== Input

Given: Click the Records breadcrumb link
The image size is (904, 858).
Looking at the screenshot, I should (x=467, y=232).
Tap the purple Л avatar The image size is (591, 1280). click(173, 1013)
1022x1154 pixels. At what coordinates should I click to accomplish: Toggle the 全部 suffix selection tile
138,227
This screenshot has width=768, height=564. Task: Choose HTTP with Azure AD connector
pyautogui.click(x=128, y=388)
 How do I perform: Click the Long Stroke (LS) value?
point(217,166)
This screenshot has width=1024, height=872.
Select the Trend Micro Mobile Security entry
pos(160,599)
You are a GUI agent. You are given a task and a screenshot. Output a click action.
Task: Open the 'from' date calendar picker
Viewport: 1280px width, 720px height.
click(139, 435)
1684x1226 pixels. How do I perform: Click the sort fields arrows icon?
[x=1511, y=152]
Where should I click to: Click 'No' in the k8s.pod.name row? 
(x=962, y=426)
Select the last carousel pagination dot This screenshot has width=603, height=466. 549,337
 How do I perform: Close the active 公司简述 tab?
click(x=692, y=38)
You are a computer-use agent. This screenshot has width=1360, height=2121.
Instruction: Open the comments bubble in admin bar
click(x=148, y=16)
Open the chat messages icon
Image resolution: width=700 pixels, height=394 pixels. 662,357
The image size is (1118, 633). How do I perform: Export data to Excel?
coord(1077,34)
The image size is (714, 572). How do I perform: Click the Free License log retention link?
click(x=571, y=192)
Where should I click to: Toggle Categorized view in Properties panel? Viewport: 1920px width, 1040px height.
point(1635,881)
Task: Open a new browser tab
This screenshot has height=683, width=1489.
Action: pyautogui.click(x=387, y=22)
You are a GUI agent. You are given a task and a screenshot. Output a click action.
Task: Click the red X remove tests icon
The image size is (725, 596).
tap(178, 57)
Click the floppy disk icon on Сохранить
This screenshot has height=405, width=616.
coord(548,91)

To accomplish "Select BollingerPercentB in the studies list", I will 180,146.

====

• Exercise objective: The entries shown above should be copied out word for word.

• Answer to the exercise:
Given: Click the Records breadcrumb link
The image size is (904, 858).
Looking at the screenshot, I should (x=467, y=232).
Tap the purple Л avatar The image size is (591, 1280). click(173, 1013)
1022x1154 pixels. At what coordinates should I click to accomplish: Toggle the 全部 suffix selection tile
138,227
This screenshot has width=768, height=564. Task: Choose HTTP with Azure AD connector
pyautogui.click(x=128, y=388)
 How do I perform: Click the Long Stroke (LS) value?
point(217,166)
This screenshot has width=1024, height=872.
Select the Trend Micro Mobile Security entry
pos(160,599)
You are a GUI agent. You are given a task and a screenshot. Output a click action.
Task: Open the 'from' date calendar picker
Viewport: 1280px width, 720px height.
click(139, 435)
1684x1226 pixels. How do I perform: Click the sort fields arrows icon?
[x=1511, y=152]
Where should I click to: Click 'No' in the k8s.pod.name row? 
(x=962, y=426)
Select the last carousel pagination dot This screenshot has width=603, height=466. 549,337
 How do I perform: Close the active 公司简述 tab?
click(x=692, y=38)
You are a computer-use agent. This screenshot has width=1360, height=2121.
Instruction: Open the comments bubble in admin bar
click(x=148, y=16)
Open the chat messages icon
Image resolution: width=700 pixels, height=394 pixels. 662,357
The image size is (1118, 633). How do I perform: Export data to Excel?
coord(1077,34)
The image size is (714, 572). How do I perform: Click the Free License log retention link?
click(x=571, y=192)
Where should I click to: Toggle Categorized view in Properties panel? Viewport: 1920px width, 1040px height.
point(1635,881)
Task: Open a new browser tab
This screenshot has height=683, width=1489.
Action: pyautogui.click(x=387, y=22)
You are a GUI agent. You are given a task and a screenshot. Output a click action.
Task: Click the red X remove tests icon
The image size is (725, 596).
tap(178, 57)
Click the floppy disk icon on Сохранить
This screenshot has height=405, width=616.
coord(548,91)

To accomplish "Select BollingerPercentB in the studies list", I will 180,146.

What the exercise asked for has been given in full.